Raising Radicals

Handling The Parent Security Trap

By Seth Barnes
Adventures In Missions
Gainesville, Georgia

I have just returned from speaking to the student body at Columbia International University. My topic was “God made you for greatness.” When you talk to a large group like that, you see that young people are very different from even a generation ago. Young people aren’t tuning in to talking heads like me in the same way they used to. R.E.M.’s hit song “Losing My Religion” (video of the year in ’91) might have meant something personal to Michael Stipe, but for many young people it was an anthem describing their attitude to faith as their parents practiced it.

This poses an interesting challenge for the ministry that I run. We take young people to other countries, expose them to poverty and sometimes to danger, and help them grow. We’ve become excellent at this and take thousands every year. But, what young people want and what their parents want often look different.

Recently, two fathers of solid participants told us that their daughters reported excessive bad language and some secretive drinking on their team. The fathers were disappointed in our program, and I had to ask myself, “Where did this come from and what does it mean?” I asked my own twenty-something daughters where this comes from, and they said, “Our generation sees that their parents’ way of doing religion is broken. They don’t want to turn out that way. Being authentic is very important to people our age. The cussing, drinking, and tattoos are small ways of rebelling. We may not know exactly where we’re going, but we know where we don’t want to go.”

In my twenty years of discipling young people, I’ve never seen anything like this trend. How will we respond? With stricter rules and programs?
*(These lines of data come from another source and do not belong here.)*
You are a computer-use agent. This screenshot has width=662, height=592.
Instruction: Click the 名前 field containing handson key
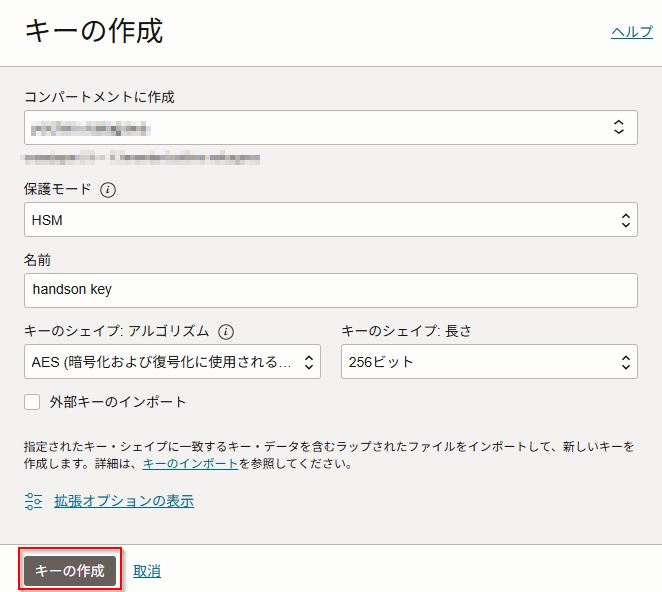click(330, 290)
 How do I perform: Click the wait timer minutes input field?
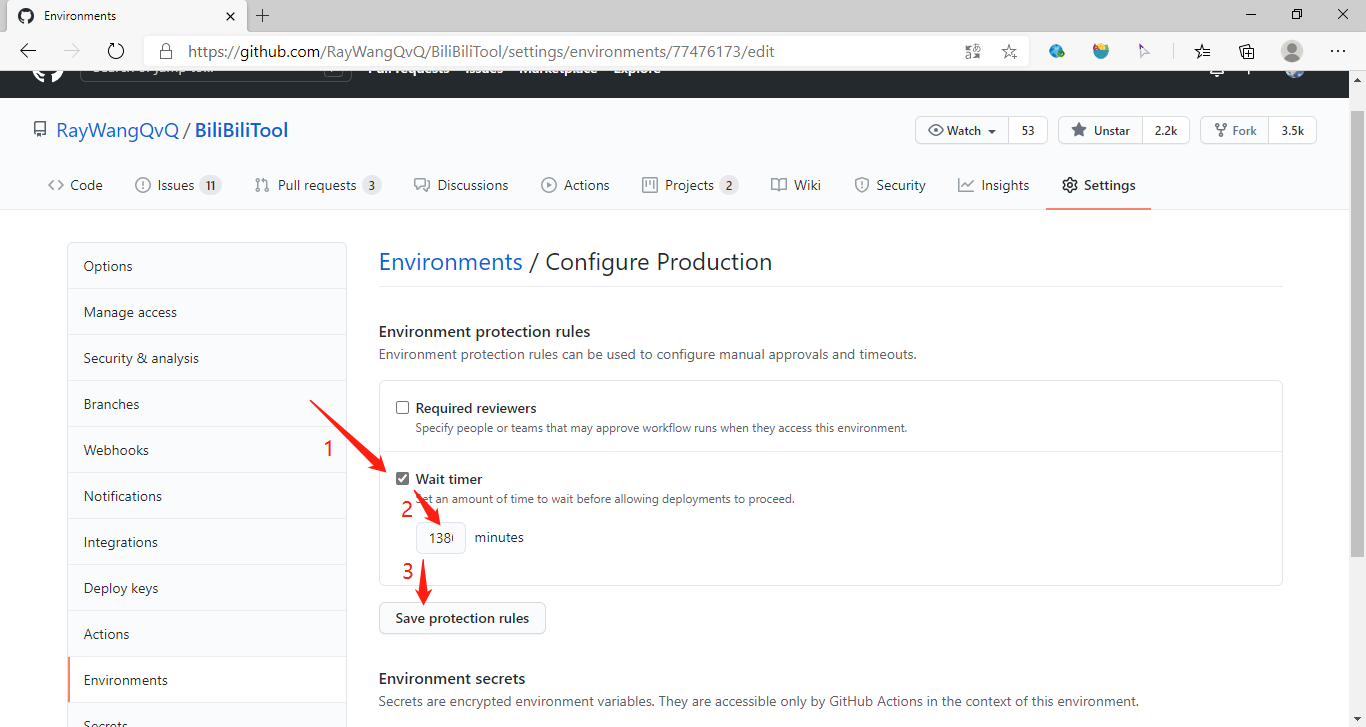tap(441, 538)
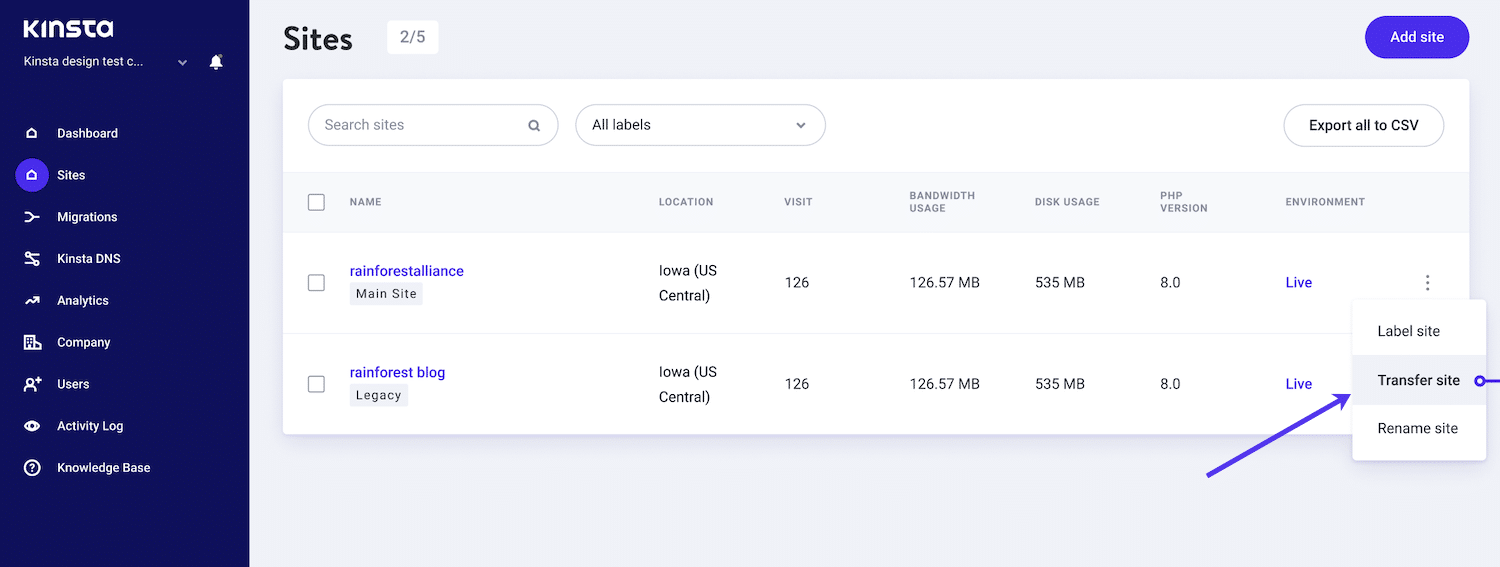Click the Dashboard home icon in sidebar
1500x567 pixels.
(x=32, y=133)
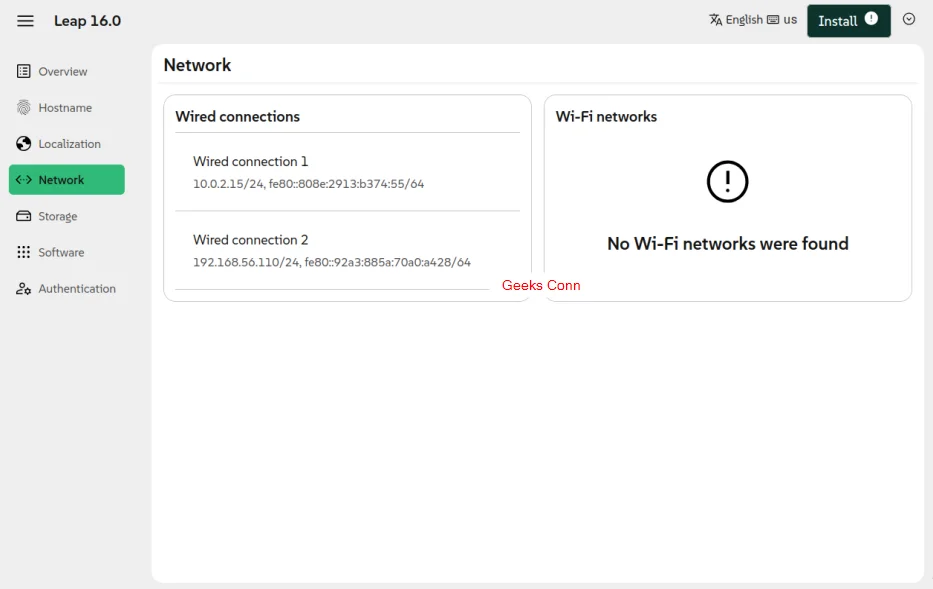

Here’s where many parents miss the boat: discipling is a process that usually is attended by pain and discomfort – something that parents work hard to protect their children from all their lives. Parents seem blind to the fact that their kids will never get to greatness without diving headlong into uncomfortable, stressful, and ambiguous situations. Therefore, many parents are at odds with discipling ministries – like your youth ministry.

Those of us who are interested in raising up young world-changers want to respect parents and their investment, but if we are going to have a shot at discipling their kids as Jesus did, we need for parents to respect us and empower us. When the distressed phone calls to mom and dad back at the homestead go out, many parents struggle with the angst of letting go – they’ve had the steering wheel so long that they want to keep on backseat driving.

Some parents call or write me to ask detailed questions about what’s going on with their kid on the mission field. Many want to get a regular phone call update from them – something we discourage as it keeps young people stuck and unable to grow. Those parents have elastic apron strings that sometimes stretch as far as Africa. Dealing with them is exhausting. Sometimes I just want to refuse to take any young person whose parents can’t prove that they really get this point. It’s a fool’s errand to fight them. I want to tell them, “Hey, you did such a great job with your kiddo, why don’t we send them back home to you so you can have another whirl at it?”

The whole thing becomes really complicated when the logistics on the mission field get fouled up, and the overanxious parent complain that we aren’t doing our job. At times like that, I just want to quit this ministry and go disciple African youth instead. Hey, in Swaziland they’re lucky to even have parents!

Raising radicals is dangerous work. The process must be uncomfortable and even downright painful if progress will happen. When you’re doing what Jesus did, you see the fruit of parents who have been trying to do discipleship on the cheap. As a discipler, your job is to help parents to graciously let go and watch their children follow Christ as He leads them out of security into a danger that will grow their dependence on God.